_Task to carry out_. Every record below, from first to last: print it exactly as shown.
--- --- ---
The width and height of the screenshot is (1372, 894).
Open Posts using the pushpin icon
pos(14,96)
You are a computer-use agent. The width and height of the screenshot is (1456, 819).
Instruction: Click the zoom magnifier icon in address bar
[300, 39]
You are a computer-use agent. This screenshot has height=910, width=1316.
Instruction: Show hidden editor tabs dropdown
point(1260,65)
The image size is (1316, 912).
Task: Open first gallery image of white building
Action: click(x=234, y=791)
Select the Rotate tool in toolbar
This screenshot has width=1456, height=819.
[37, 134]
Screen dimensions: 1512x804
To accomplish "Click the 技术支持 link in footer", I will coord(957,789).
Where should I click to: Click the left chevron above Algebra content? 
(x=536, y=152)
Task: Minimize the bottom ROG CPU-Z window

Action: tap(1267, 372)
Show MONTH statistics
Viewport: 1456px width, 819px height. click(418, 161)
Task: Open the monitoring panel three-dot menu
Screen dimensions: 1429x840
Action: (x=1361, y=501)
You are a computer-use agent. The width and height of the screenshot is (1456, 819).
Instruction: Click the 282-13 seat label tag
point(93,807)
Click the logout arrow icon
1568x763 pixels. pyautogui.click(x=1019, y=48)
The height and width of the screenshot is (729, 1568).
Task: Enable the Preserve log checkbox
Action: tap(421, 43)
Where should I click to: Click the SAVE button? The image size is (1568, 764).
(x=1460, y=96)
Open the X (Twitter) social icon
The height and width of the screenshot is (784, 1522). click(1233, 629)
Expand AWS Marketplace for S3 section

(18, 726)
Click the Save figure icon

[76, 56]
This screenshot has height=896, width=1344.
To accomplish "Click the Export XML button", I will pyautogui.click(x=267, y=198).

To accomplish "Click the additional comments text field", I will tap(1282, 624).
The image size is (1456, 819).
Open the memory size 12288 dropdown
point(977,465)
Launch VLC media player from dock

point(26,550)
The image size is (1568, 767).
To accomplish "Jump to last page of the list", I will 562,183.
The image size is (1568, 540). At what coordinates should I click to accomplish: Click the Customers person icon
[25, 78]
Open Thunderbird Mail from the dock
--- --- ---
_Written answer_.
The width and height of the screenshot is (1372, 894).
Open Posts using the pushpin icon
pos(14,96)
You are a computer-use agent. The width and height of the screenshot is (1456, 819).
Instruction: Click the zoom magnifier icon in address bar
[300, 39]
You are a computer-use agent. This screenshot has height=910, width=1316.
Instruction: Show hidden editor tabs dropdown
point(1260,65)
The image size is (1316, 912).
Task: Open first gallery image of white building
Action: click(x=234, y=791)
Select the Rotate tool in toolbar
This screenshot has width=1456, height=819.
[37, 134]
Screen dimensions: 1512x804
To accomplish "Click the 技术支持 link in footer", I will coord(957,789).
Where should I click to: Click the left chevron above Algebra content? 
(x=536, y=152)
Task: Minimize the bottom ROG CPU-Z window

Action: tap(1267, 372)
Show MONTH statistics
Viewport: 1456px width, 819px height. click(418, 161)
Task: Open the monitoring panel three-dot menu
Screen dimensions: 1429x840
Action: (x=1361, y=501)
You are a computer-use agent. The width and height of the screenshot is (1456, 819).
Instruction: Click the 282-13 seat label tag
point(93,807)
Click the logout arrow icon
1568x763 pixels. pyautogui.click(x=1019, y=48)
The height and width of the screenshot is (729, 1568).
Task: Enable the Preserve log checkbox
Action: tap(421, 43)
Where should I click to: Click the SAVE button? The image size is (1568, 764).
(x=1460, y=96)
Open the X (Twitter) social icon
The height and width of the screenshot is (784, 1522). click(1233, 629)
Expand AWS Marketplace for S3 section

(18, 726)
Click the Save figure icon

[76, 56]
This screenshot has height=896, width=1344.
To accomplish "Click the Export XML button", I will pyautogui.click(x=267, y=198).

To accomplish "Click the additional comments text field", I will tap(1282, 624).
The image size is (1456, 819).
Open the memory size 12288 dropdown
point(977,465)
Launch VLC media player from dock

point(26,550)
The image size is (1568, 767).
To accomplish "Jump to last page of the list", I will 562,183.
The image size is (1568, 540). At what coordinates should I click to accomplish: Click the Customers person icon
[25, 78]
Open Thunderbird Mail from the dock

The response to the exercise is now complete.